In the case of your blue sphere, the flux is NOT constant on the surface and so you cannot conclude that $\vec E=0$ using information from the flux of $\vec E$ through this surface. It is (intuitively) clear that the part of the sphere that is near-axis and closer to the source charge will have greater (and negative) flux than the part that is near-axis but on the far side of your sphere. Of course the net flux is $0$, but because $\vec E$ is not constant on the surface of your blue sphere you cannot write $\oint \vec E\cdot d\vec S=\vert \vec E\vert 4\pi R^2$ in (2) and so cannot deduce from the flux the value of the field.

The same type of analysis holds for your second example. The flux of $\vec E$ is not constant on that sphere, so knowledge of the flux is not useful in obtaining $\vec E$ on that sphere.
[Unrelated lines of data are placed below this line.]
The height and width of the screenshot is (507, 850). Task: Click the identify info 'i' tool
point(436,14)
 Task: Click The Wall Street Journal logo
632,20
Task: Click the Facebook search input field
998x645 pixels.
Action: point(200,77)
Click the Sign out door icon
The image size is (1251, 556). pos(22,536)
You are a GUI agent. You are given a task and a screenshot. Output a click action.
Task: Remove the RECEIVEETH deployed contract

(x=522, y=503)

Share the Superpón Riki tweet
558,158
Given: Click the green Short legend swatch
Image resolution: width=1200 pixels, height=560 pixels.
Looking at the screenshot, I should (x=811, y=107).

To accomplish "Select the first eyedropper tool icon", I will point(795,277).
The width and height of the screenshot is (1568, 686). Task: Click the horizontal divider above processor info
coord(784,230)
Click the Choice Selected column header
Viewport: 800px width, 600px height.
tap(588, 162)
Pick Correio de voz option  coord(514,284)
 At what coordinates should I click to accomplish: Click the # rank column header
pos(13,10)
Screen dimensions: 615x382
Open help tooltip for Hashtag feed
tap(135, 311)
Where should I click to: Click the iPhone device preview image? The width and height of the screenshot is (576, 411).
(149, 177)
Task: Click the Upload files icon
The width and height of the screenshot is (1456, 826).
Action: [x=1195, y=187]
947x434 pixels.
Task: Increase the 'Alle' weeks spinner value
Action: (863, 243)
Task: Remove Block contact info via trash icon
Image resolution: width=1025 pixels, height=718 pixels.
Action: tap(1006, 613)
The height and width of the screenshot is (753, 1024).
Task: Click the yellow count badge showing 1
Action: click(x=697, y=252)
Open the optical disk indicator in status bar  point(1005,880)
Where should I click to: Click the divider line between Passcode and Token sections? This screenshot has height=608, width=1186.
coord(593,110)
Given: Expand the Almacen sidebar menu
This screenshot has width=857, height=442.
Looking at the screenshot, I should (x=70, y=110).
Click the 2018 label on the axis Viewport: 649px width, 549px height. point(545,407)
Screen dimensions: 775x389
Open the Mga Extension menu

An analogy would be this. Imagine I give you the net amount of money in your pocket, and tell you all the coins have the same value. You could easily figure out the value of any one count. The net amount of money is the analogue of the net flux, the condition that all coins have the same value is the analogue of $\vert \vec E\vert$ constant on the surface, and the value of one coin is the value of $\vec E$ anywhere. Of course, if the coins to not have the same value you cannot (in general) find the value of one coin by knowing only total amount in your pocket.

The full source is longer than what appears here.